История гражданской войны в СССР в 5 томах. Т. I - Коллектив авторов 8 стр.


Английский посол Джордж Бьюкенен не раз указывал Николаю на тяжелое положение страны. Чем больше Россия терпела поражений, тем настойчивей становились "советы" английского посла. Бьюкенен буквально преследовал царя, сообщая о каждом мелком факте, который можно был о истолковать как неблагоприятный для Англии. Поведение английского посла в России мало чем отличалось от поведения его товарищей в каком-нибудь Сиаме. Николай, наконец, потерял равновесие от этих постоянных указаний. Он стал принимать посла не запросто, как обычно, а в полной парадной форме, намекая тем самым, что Бьюкенен должен держаться строго официально и воздержаться от "советов". Намек не достиг цели. Напротив, Бьюкенен перешел к прямым угрозам. Когда Николай сменил министра иностранных дел С. Д. Сазонова и посадил на его место Б. В. Штюрмера, слывшего сторонником мира с Германией, Бьюкенен телеграфировал в Лондон: "Судя по всем данным, он (Штюрмер. - Ред.) является германофилом в душе. К тому же, будучи отъявленным реакционером, он заодно с императрицей хочет сохранить самодержавие в неприкосновенности... Если император будет продолжать слушаться своих нынешних реакционных советников, то революция, боюсь, является неизбежной"[96].

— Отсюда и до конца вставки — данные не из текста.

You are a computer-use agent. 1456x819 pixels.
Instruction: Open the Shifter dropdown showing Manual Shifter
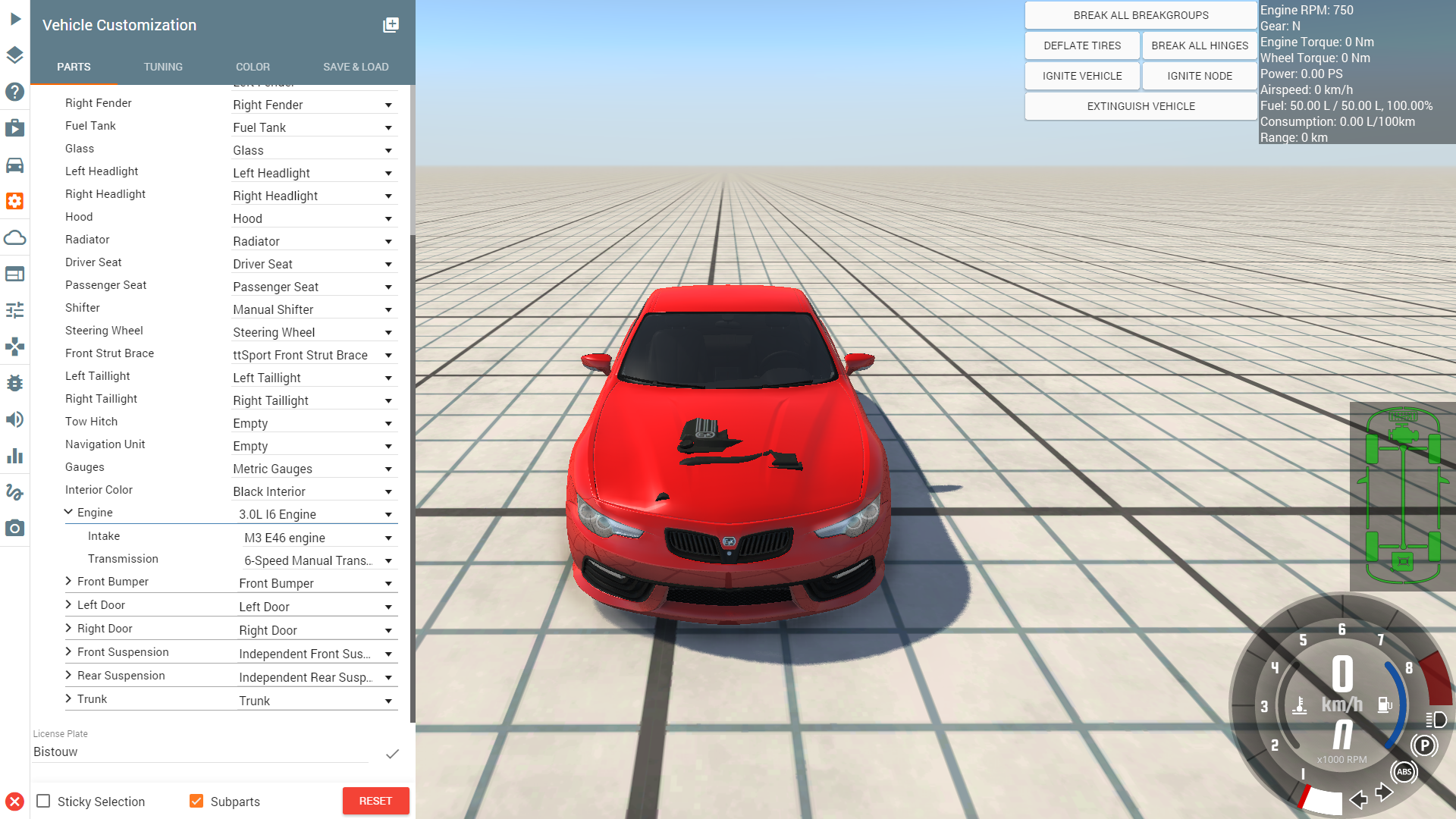coord(313,309)
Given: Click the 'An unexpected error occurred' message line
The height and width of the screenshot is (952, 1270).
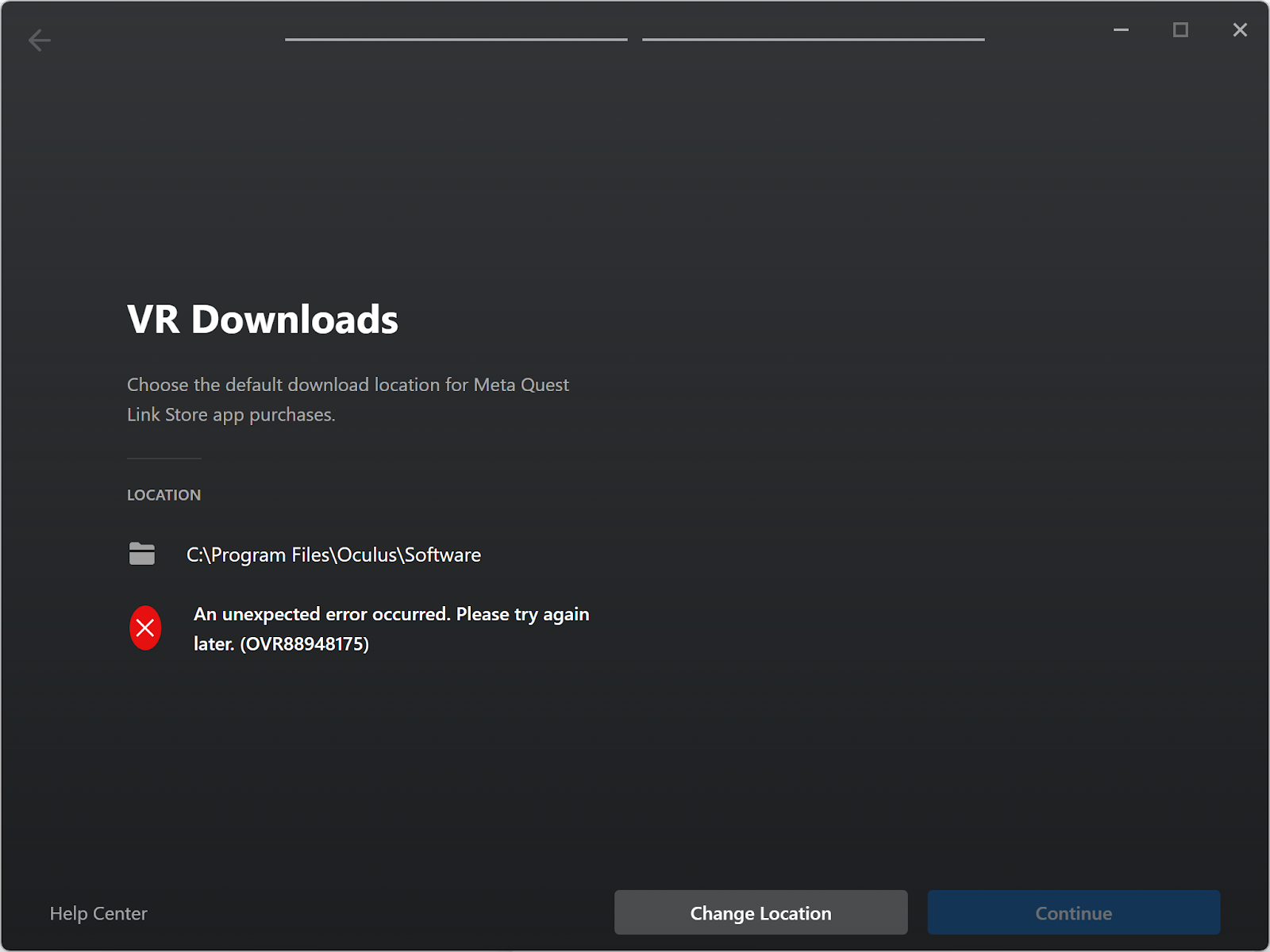Looking at the screenshot, I should [x=391, y=614].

Французский коллега Бьюкенена еще резче выразил свое отношение к политике Николая. Морис Палеолог в своих мемуарах очень часто сравнивал себя с французским послом Шетарди, как известно, помогавшим в XVIII веке Елизавете Петровне отнимать у правительницы Анны Леопольдовны престол. Смена Сазонова вызвала у Палеолога другое историческое сравнение. Французский посол записал в своем дневнике следующий разговор с великой княгиней Марией Павловной: "Что делать?.. Вот уже 16 дней мы все силы тратим на то, чтобы попытаться доказать ему (Николаю II. - Ред.), что он губит династию, губит Россию, что его царствование... скоро закончится катастрофой. Он ничего слушать не хочет. Это трагедия... Мы, однако, сделаем попытку коллективного обращения - выступления императорской фамилии... Ограничится ли дело платоническим обращением?.. Мы молча смотрим друг на друга. Она догадывается, что я имею в виду драму Павла I, потому что она отвечает с жестом ужаса:

- Боже мой! Что будет?.."[97]

Посол не останавливался перед цареубийством, когда ему казалось, что Николай недостаточно твердо соблюдает верность союзникам.

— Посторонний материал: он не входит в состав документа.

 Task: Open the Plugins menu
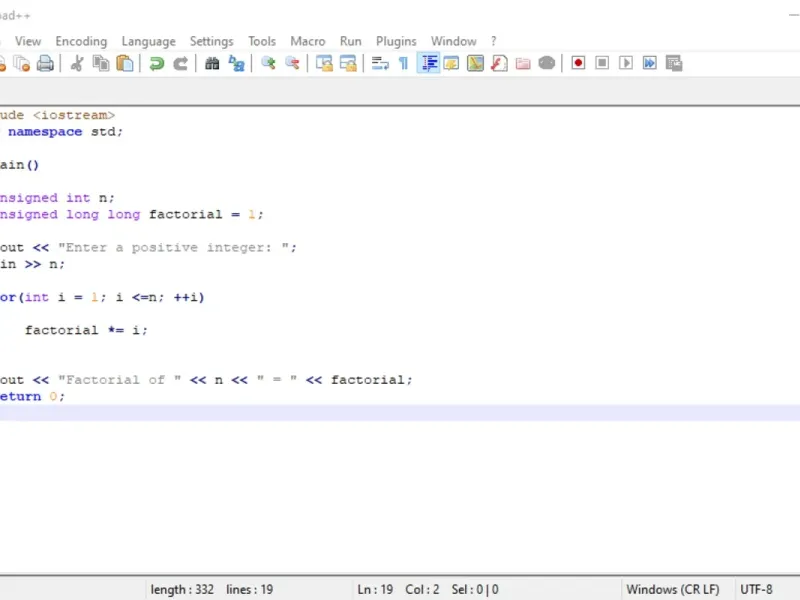396,41
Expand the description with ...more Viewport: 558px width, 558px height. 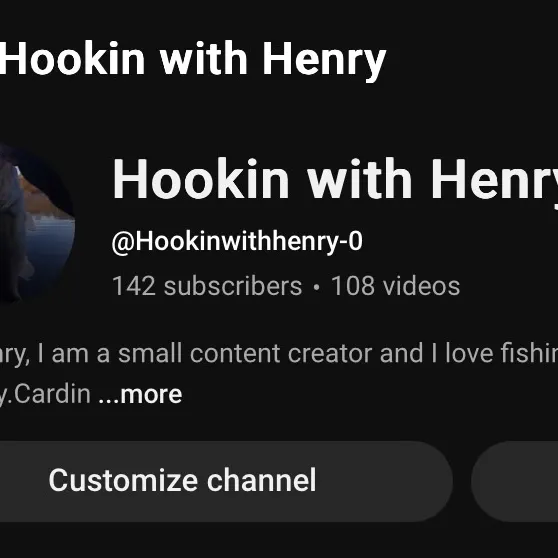[x=140, y=394]
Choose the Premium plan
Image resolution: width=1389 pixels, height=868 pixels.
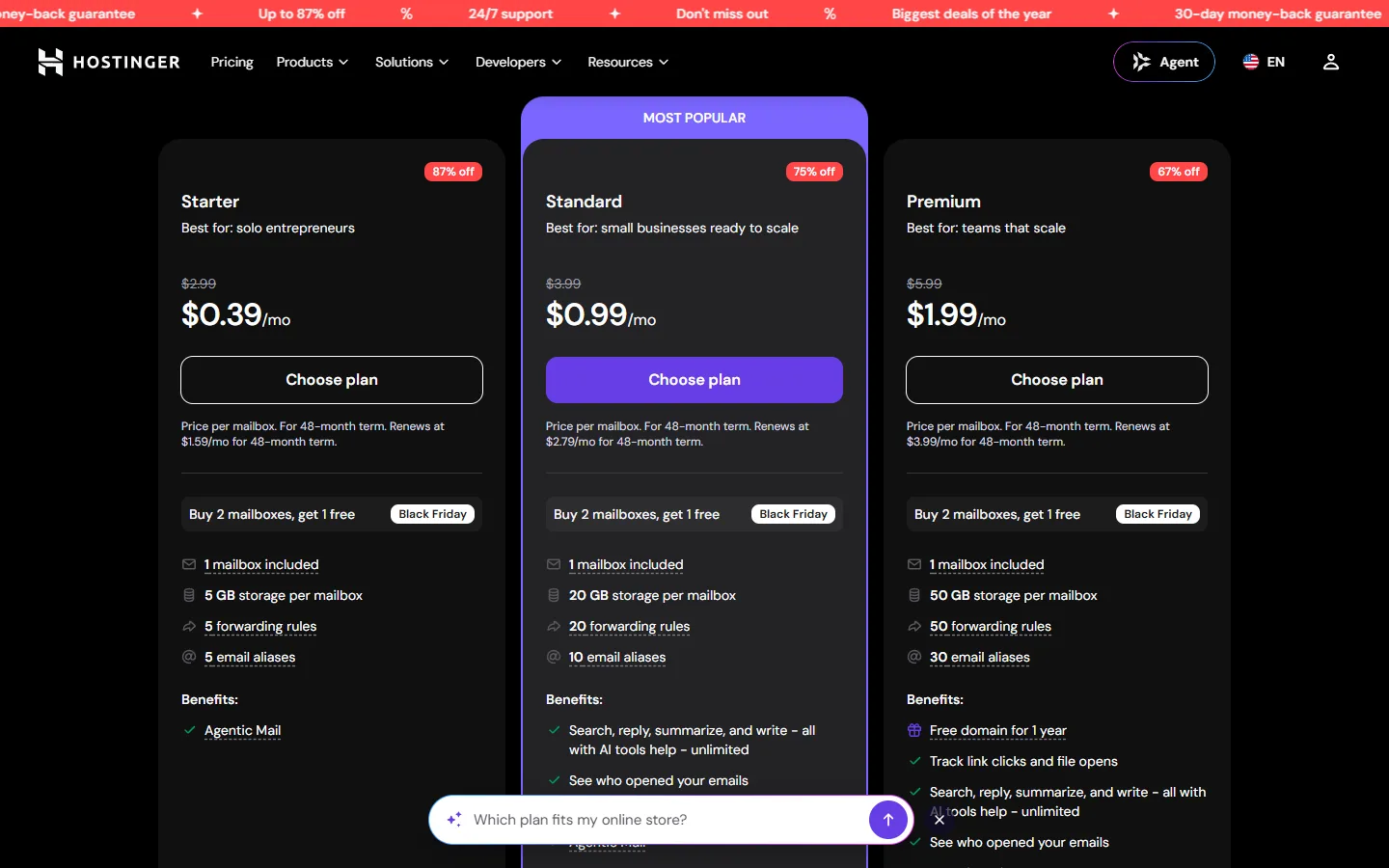[x=1057, y=380]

При таких условиях самодержавию приходилось сохранять крайнюю осторожность в своих планах. 10 ноября царь уволил Штюрмера, которого обвиняли в измене, и назначил председателем Совета министров А. Ф. Трепова, брата того самого петербургского генерал-губернатора, который в революцию 1905 года издал знаменитый приказ: "Патронов не жалеть". Трепов был сыном петербургского градоначальника, в которого стреляла 24 января 1878 года В. Засулич. Трепов, крупный землевладелец Полтавской губернии, был связан с некоторыми депутатами в Думе по своей прежней работе в правительстве. 19 ноября новый председатель представился Думе и сразу объявил, что Константинополь союзники отдадут России.

"Русский народ должен знать, за что он льет свою кровь"[98], добавил Трепов, сообщая помещикам и буржуазии приятную новость.

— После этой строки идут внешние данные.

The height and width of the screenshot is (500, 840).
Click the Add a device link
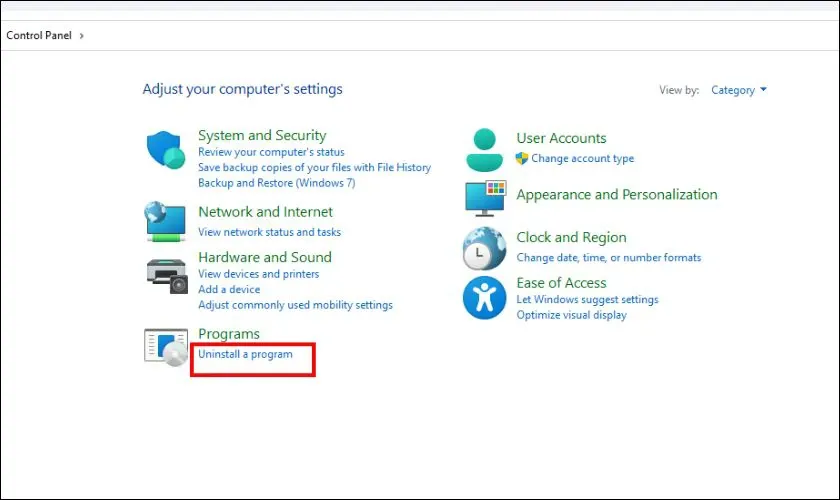[x=229, y=289]
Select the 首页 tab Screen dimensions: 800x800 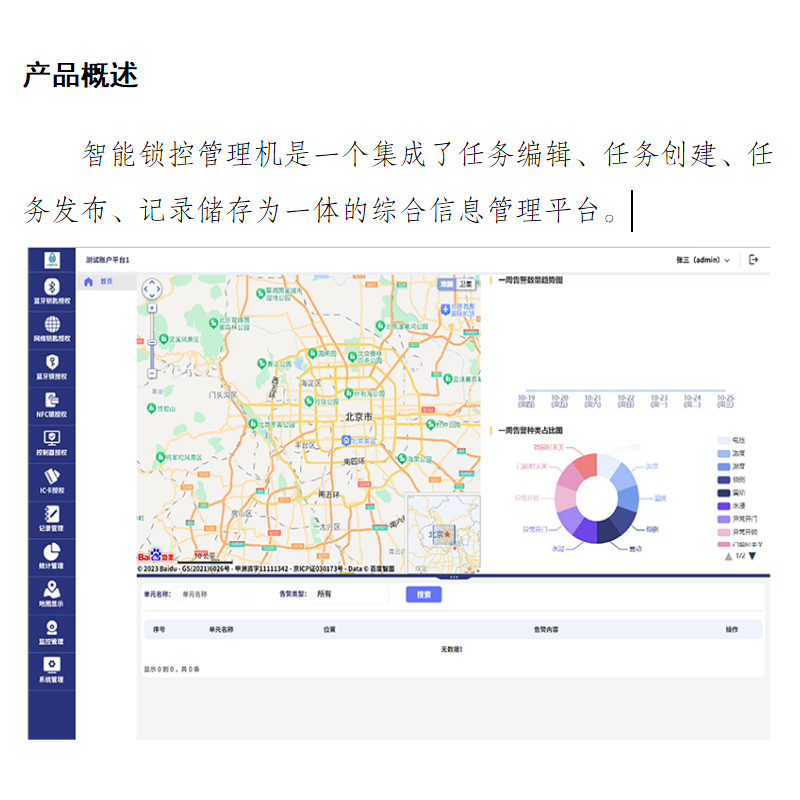pos(102,281)
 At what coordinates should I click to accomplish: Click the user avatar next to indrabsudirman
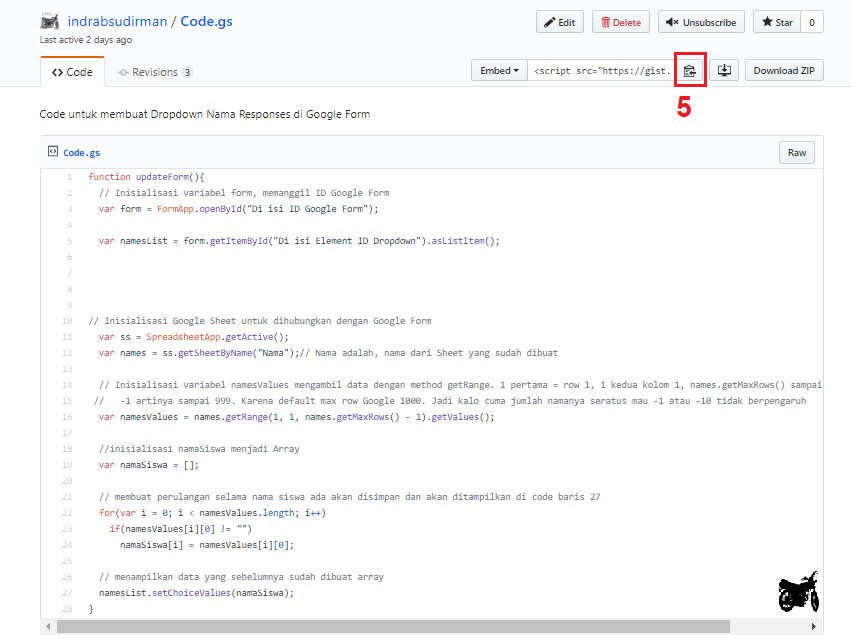(x=49, y=21)
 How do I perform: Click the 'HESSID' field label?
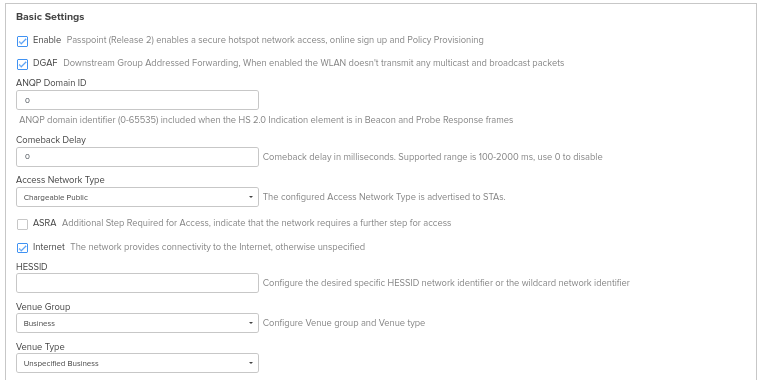(x=31, y=267)
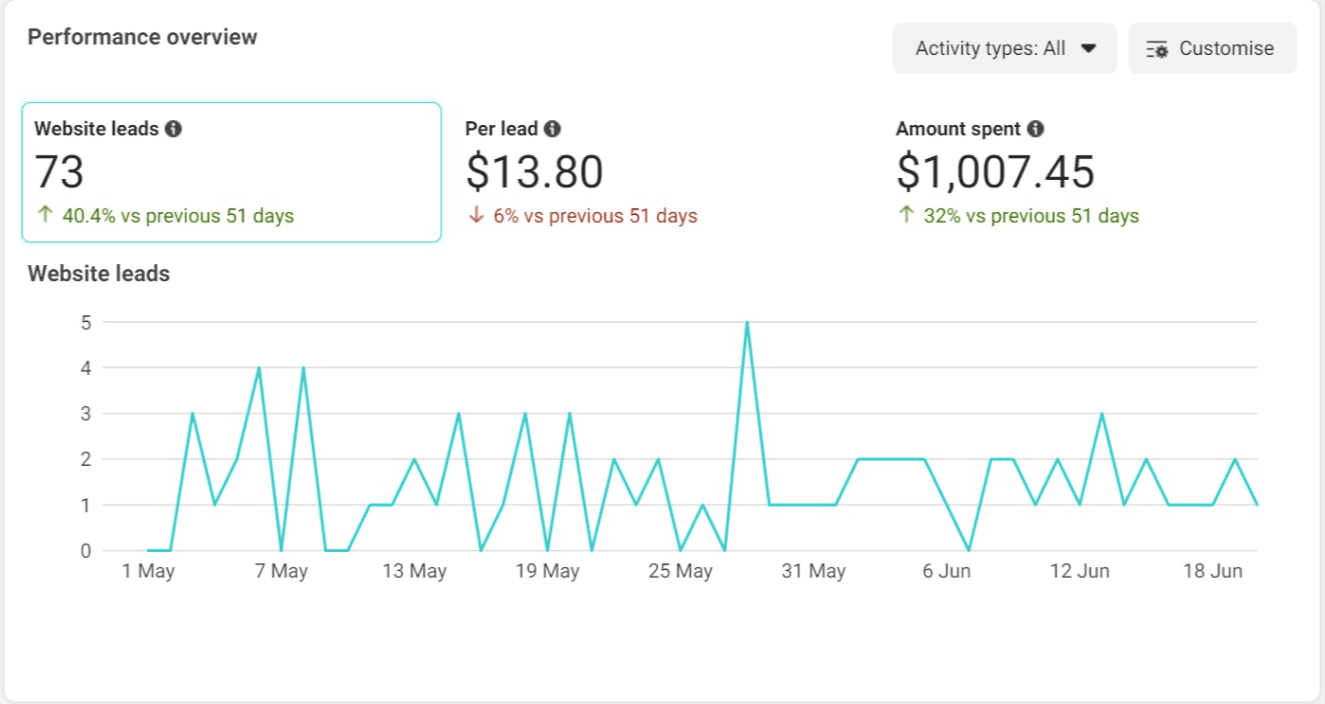Click the last data point on the chart line

click(1256, 505)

Предполагалось, что эти уступки временно успокоят взволнованных депутатов, а в дальнейшем можно будет взять иной курс. Николай, назначая Трепова, с недоверием принятого при дворе, успокаивал царицу: "Противно иметь дело с человеком, которого не любишь и которому не доверяешь... Но раньше всего надо найти ему преемника, а потом вытолкать его после того, как он сделает грязную работу, - я подразумеваю - дать ему отставку, когда он закроет Думу. Пусть вся ответственность и все затруднения падут на его плечи, а не на плечи того, который займет его место"[99].

Заговор царской клики сводился к следующему. Предполагалось запретить "союзы", как называли в правительственных кругах буржуазные организации, разогнать Государственную думу, выбрать новую, вполне "ручную", сосредоточить в руках одного "полномочного лица" всю полноту власти, заключить сепаратный мир с Германией и обрушиться против революции.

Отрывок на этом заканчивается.